The company operates in the media production and creative services industry, managing multiple servers to handle a large volume of video production, photography, and social media content. Their team consists of in-house and remote workers, including video editors, photo editors, and social media coordinators, who collaborate on various content projects. The scale of their operation involves handling years’ worth of digital assets, requiring efficient content organization and remote accessibility.

Existing Workflow

Currently, the company relies on a combination of local Network Attached Storage (NAS) servers and Google Drive to store and share media files. Remote team members access content primarily through Google Drive, which mirrors their NAS storage. For review and approval, they use separate tools, and asset organization is handled via manual labeling and folder structures on Finder and the NAS. Searches for specific content, such as photos of particular individuals, require time-consuming manual effort.

Issues with the Existing Workflow

Manual organization and searching through Finder and server folders is slow and inefficient, especially for locating specific content across large archives. Remote collaboration is hampered by a non-user-friendly Google Drive interface and lack of integrated review workflows. No automated metadata generation or AI-assisted content tagging, making content discovery cumbersome. Risk of data loss or downtime due to reliance on local servers without robust cloud redundancy. Difficulty in scaling organization and access as the team and asset library grow, creating bottlenecks when knowledge about assets is centralized in a few individuals.

How Shade Would Change Their Workflow

Shade would serve as a cloud-based media asset management (MAM) platform layered on top of their existing storage infrastructure. It offers an intuitive, cloud-drive-like interface with native video playback and proxy streaming, enabling quick access to media from anywhere. Shade’s AI-powered features automate metadata creation, including facial recognition, transcript search, and customizable AI descriptions tailored to the company’s needs (e.g., identifying persons, scenery, or specific objects like motorcycles).
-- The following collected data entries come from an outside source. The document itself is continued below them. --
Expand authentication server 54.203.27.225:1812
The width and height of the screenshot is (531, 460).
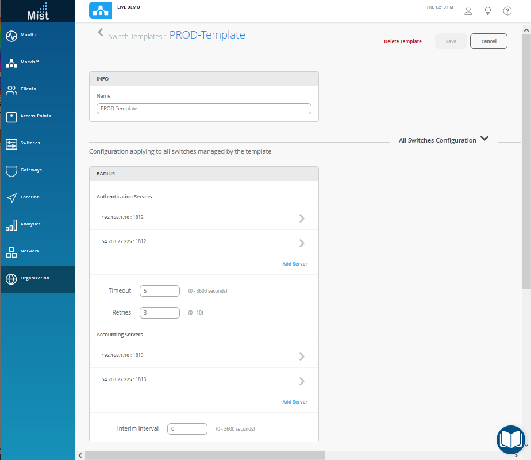tap(302, 243)
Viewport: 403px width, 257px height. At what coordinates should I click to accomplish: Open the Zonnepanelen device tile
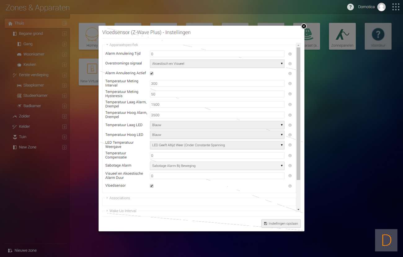342,36
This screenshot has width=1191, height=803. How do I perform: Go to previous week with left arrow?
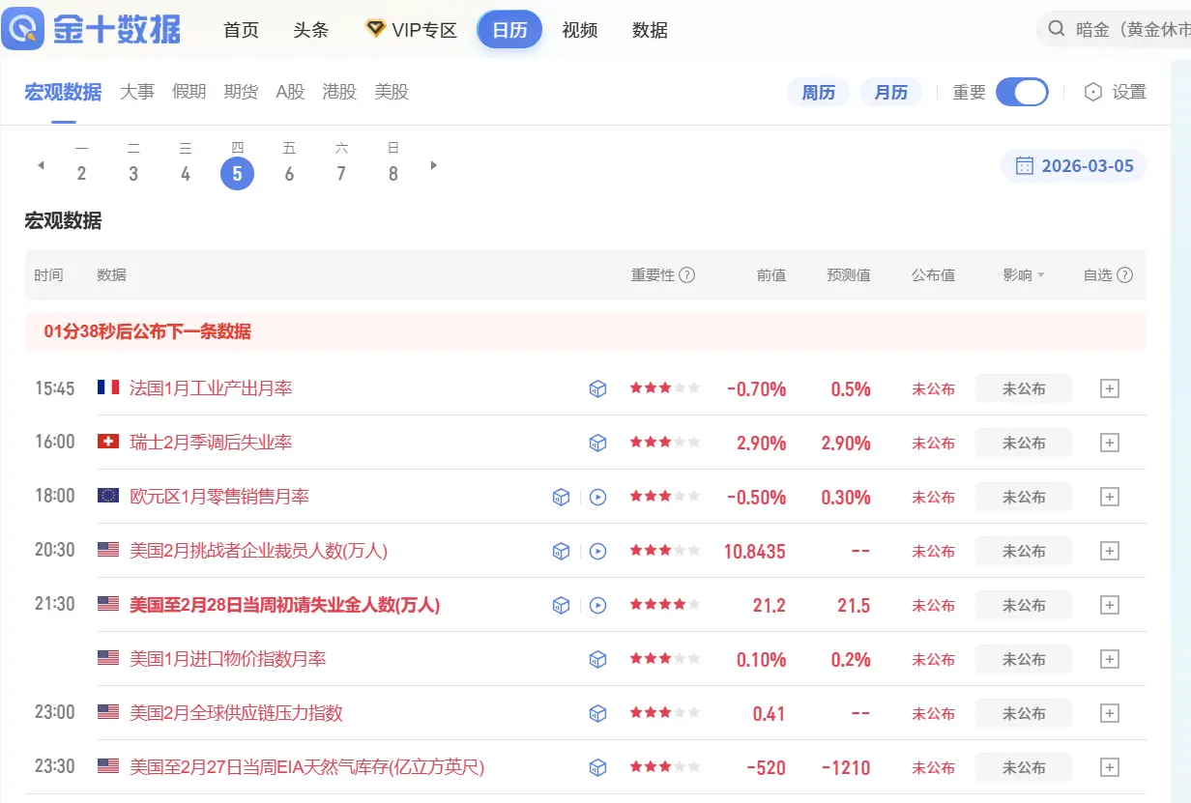[x=41, y=165]
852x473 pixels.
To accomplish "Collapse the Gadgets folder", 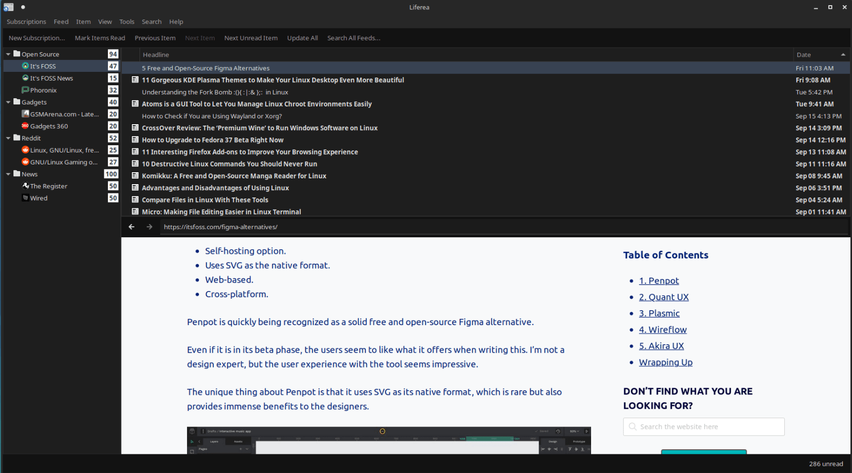I will coord(8,102).
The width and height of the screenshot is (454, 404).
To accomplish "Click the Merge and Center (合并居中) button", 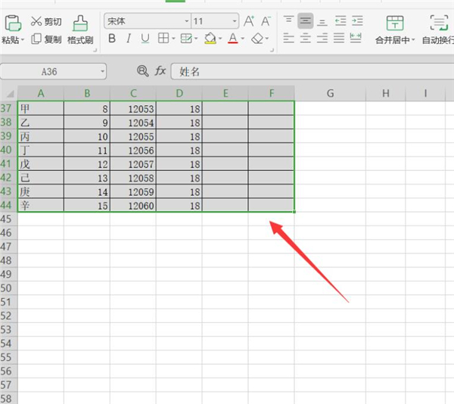I will click(x=395, y=30).
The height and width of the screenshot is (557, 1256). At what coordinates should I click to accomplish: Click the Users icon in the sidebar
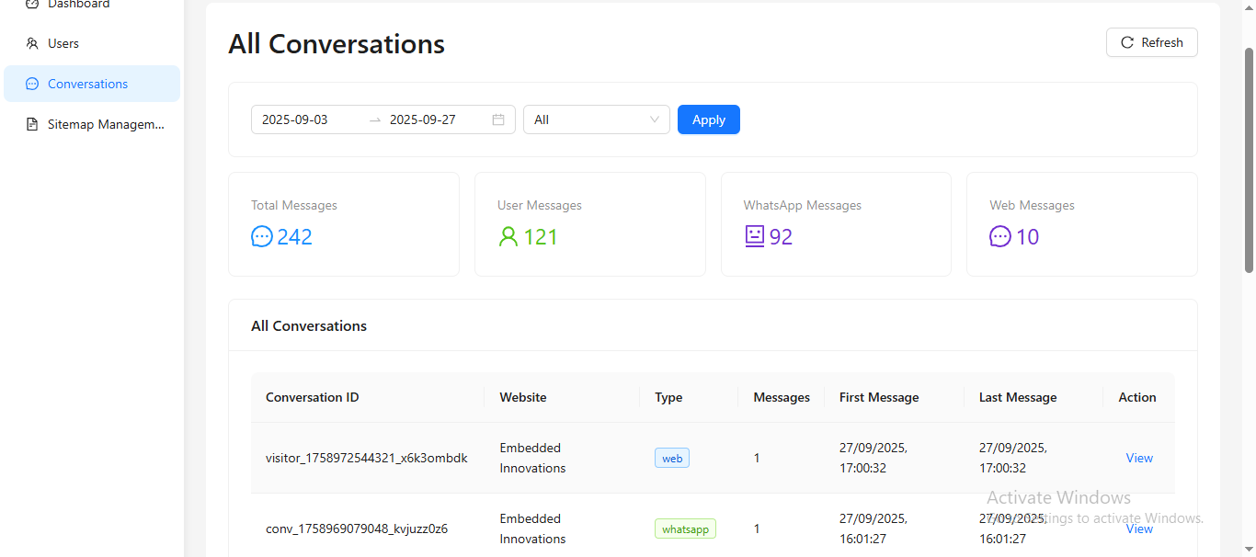[31, 43]
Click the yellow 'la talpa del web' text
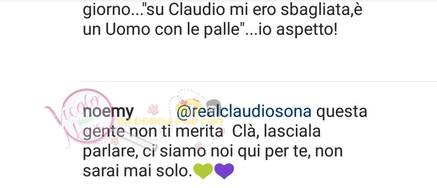The image size is (437, 188). pyautogui.click(x=170, y=121)
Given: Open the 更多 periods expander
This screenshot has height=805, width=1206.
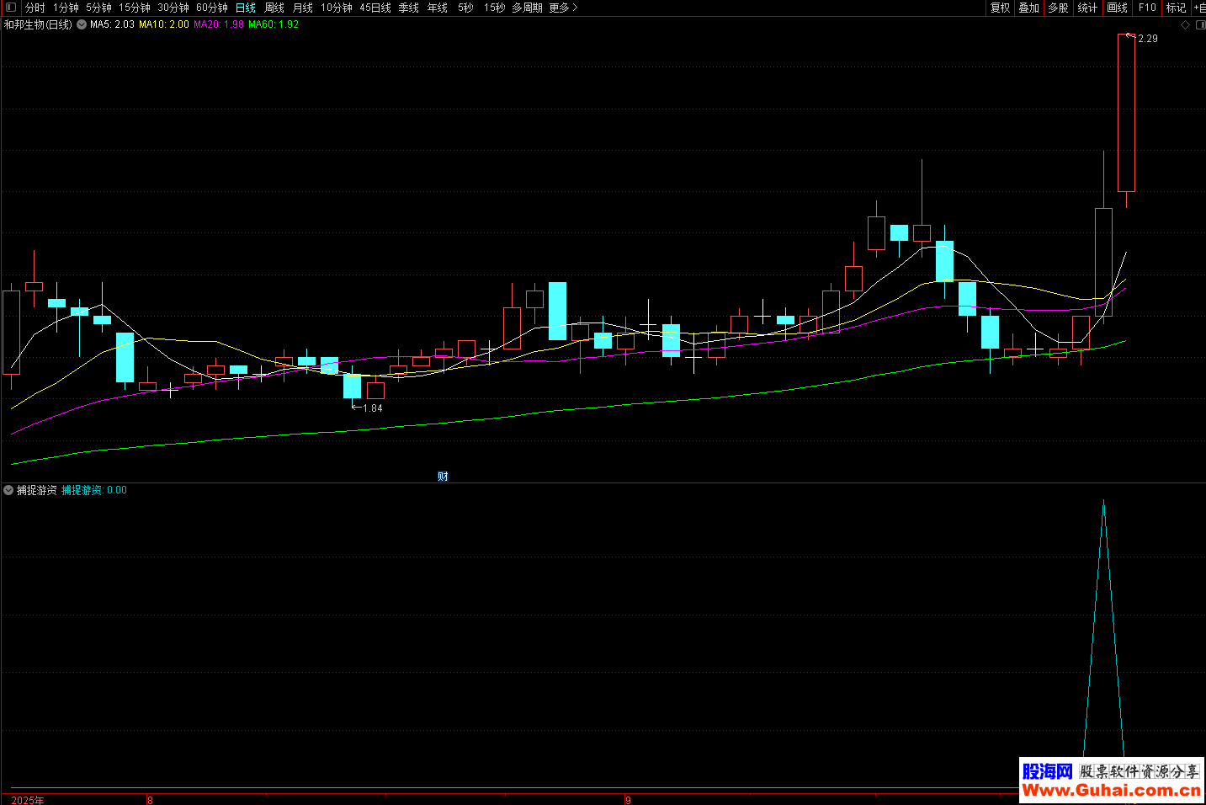Looking at the screenshot, I should click(563, 8).
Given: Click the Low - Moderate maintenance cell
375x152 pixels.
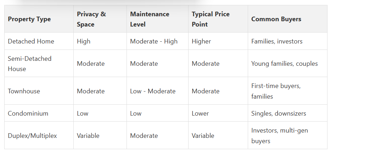Looking at the screenshot, I should pos(152,91).
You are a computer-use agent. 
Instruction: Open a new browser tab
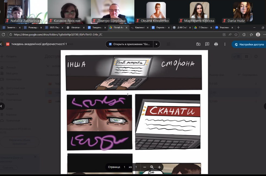click(x=238, y=27)
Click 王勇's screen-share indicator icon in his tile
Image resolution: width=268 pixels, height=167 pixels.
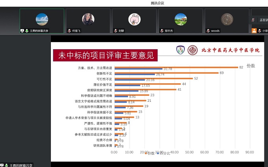22,31
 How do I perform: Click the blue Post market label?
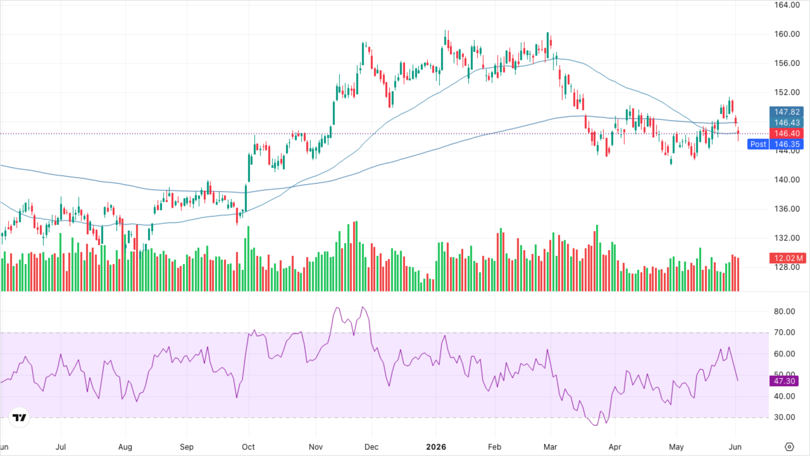(x=758, y=144)
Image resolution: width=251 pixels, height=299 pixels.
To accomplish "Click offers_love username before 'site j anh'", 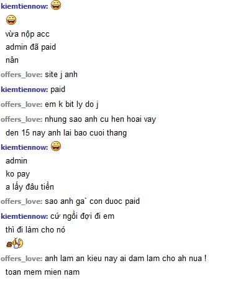I will pyautogui.click(x=22, y=75).
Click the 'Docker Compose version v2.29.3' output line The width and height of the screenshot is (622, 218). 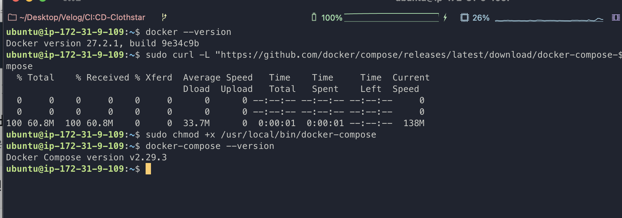click(86, 157)
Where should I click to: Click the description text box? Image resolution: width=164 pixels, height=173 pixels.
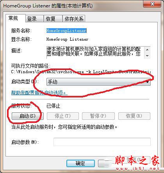pos(98,52)
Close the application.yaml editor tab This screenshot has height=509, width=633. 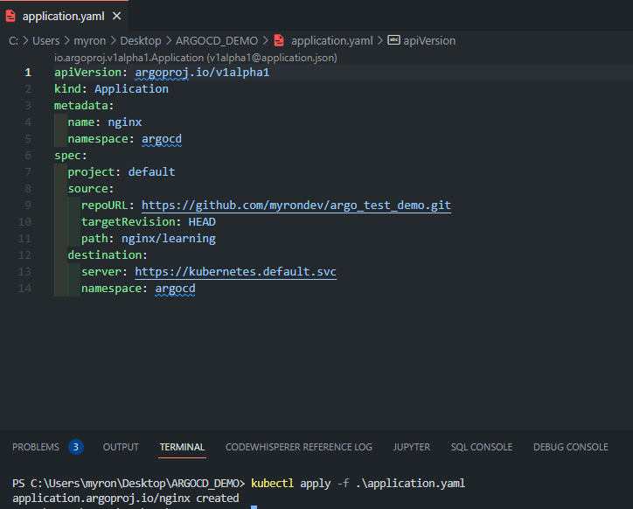pos(116,16)
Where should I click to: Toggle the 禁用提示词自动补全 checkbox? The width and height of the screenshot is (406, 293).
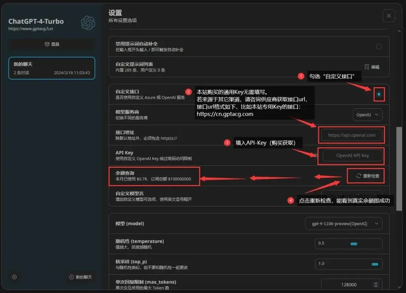tap(379, 46)

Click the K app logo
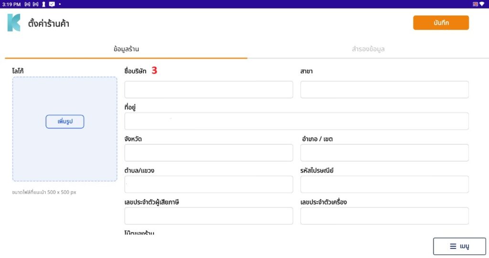tap(14, 23)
This drastically reduces the time spent manually tagging and searching assets. Shade also integrates review and approval workflows in a single platform, improving collaboration across remote teams. Although direct NAS mirroring is not currently available, the company can treat Shade as hot storage for active projects or manually upload selected files, ensuring cloud redundancy and reducing risk of data loss.

Benefits

  • Significant reduction in time and effort required to find and organize media assets through AI-powered search and automated metadata.
  • Enhanced remote collaboration with cloud access, proxy playback, and integrated review/approval tools.
  • Improved data redundancy and protection by combining local NAS with cloud storage.
  • Scalable solution that prevents knowledge bottlenecks by making asset information accessible to the entire team.
  • Customizable AI descriptions and metadata generation tailored to specific workflows and asset types.
  • User-friendly interface resembling a hard drive, lowering the learning curve and increasing adoption.